There are two types of chromatin: euchromatin, which is loosely wound and easily accessible for transcription, and heterochromatin, which is tightly wound and harder to transcribe. Grewal explores heterochromatin using fission yeast as a model organism. One feature he found involves complexes of silencing effector proteins, which bind to heterochromatin and promote genome stability. Mutants without these silencing effectors allow transcriptional access to gene sequences which should be suppressed. 

Stress is also an important aspect of epigenetics, as organisms like yeast and humans can modify their gene expression to better deal with stressful conditions. 

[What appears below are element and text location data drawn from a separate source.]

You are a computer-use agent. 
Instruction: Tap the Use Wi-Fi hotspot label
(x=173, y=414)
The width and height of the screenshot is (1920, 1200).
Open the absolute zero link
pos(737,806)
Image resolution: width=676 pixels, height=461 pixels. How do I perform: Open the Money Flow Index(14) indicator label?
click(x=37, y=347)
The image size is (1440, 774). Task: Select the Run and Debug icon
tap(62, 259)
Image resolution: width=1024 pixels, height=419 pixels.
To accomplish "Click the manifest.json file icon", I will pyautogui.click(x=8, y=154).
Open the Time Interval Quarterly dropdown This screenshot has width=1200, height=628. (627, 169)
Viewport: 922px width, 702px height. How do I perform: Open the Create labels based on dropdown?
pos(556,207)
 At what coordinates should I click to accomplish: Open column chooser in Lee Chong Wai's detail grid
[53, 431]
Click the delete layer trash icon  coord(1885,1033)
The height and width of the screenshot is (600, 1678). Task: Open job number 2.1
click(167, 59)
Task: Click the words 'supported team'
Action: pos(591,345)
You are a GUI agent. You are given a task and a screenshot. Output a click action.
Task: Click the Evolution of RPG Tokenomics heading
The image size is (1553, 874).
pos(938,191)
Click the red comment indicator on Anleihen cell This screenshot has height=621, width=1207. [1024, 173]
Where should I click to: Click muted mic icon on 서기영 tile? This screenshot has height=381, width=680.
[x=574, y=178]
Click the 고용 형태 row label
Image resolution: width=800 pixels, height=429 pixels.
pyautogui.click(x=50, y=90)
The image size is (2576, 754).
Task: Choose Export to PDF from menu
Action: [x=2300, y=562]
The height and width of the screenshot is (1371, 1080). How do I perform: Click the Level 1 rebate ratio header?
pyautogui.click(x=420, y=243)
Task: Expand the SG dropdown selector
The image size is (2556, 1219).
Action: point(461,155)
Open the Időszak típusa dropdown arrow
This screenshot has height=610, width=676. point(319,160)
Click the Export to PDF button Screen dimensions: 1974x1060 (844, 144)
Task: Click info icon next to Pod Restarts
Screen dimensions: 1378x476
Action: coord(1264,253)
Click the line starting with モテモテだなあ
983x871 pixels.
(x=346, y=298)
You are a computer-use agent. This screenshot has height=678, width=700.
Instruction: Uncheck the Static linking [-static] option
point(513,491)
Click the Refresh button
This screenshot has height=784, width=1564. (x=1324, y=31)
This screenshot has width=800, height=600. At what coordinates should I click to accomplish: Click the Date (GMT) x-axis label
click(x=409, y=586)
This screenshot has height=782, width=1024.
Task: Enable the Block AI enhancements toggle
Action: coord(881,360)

“The reason you should care about this is this is the system which allows your cells to change gene expression as cells experience stress,” Grewal said.

Grewal found that certain genes that are simply switched on or off under normal conditions can instead be regulated using a different mechanism under stress, which allows some gene expression, but only within a certain range. 

Grewal also found that iron uptake is very important for heterochromatin assembly and epigenetic genome control in cells. His research team is currently working to understand how the iron helps with this process and why cells without iron uptake cannot form heterochromatin correctly and may mis-express genes. 

Grewal took time at the end of his presentation to thank his collaborators and the many researchers in his lab, many of whom are connected to Wake Forest.

“I particularly enjoyed seeing my current advisor, Dr. Ke Zhang, and my former lab partner, James Tucker, get recognized for their contribution,” Marayati said.